* [TASK ITEM] All of the entries below need repeating exactly, apart from their images.

* [THE DATA]
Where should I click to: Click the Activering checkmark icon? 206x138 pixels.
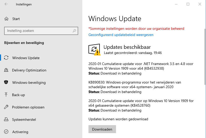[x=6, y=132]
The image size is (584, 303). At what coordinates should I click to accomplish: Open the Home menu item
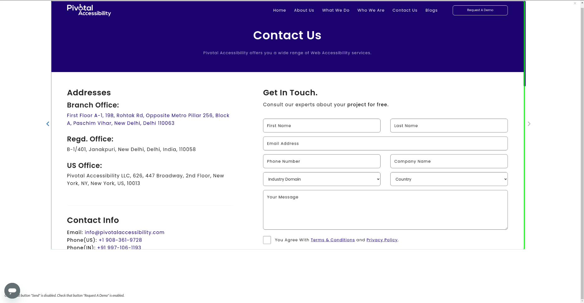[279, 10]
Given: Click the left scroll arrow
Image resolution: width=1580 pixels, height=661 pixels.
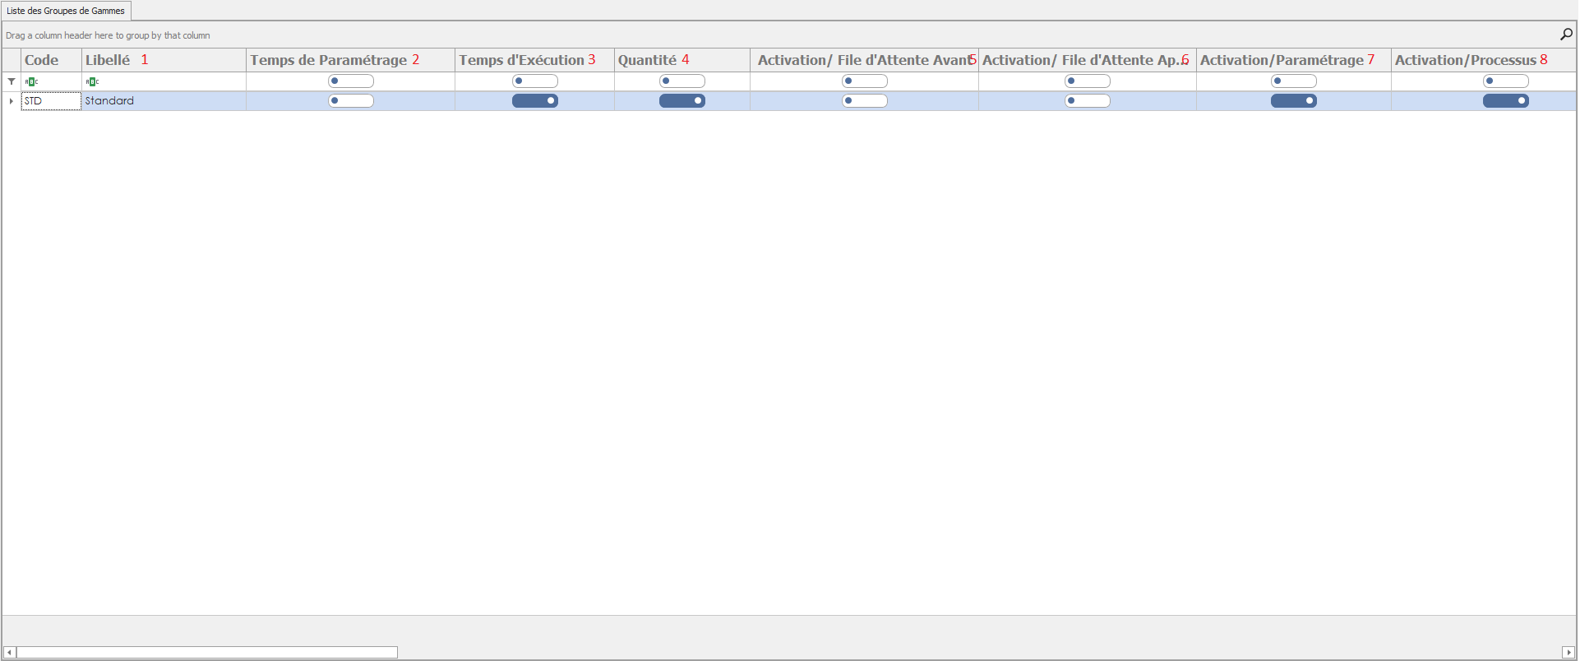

* [TASK OUTPUT]
Where should I click to: Click the Activering checkmark icon? 206x138 pixels.
[x=6, y=132]
The image size is (584, 303). At what coordinates should I click to accomplish: Open the Home menu item
[279, 10]
Given: Click the left scroll arrow
Image resolution: width=1580 pixels, height=661 pixels.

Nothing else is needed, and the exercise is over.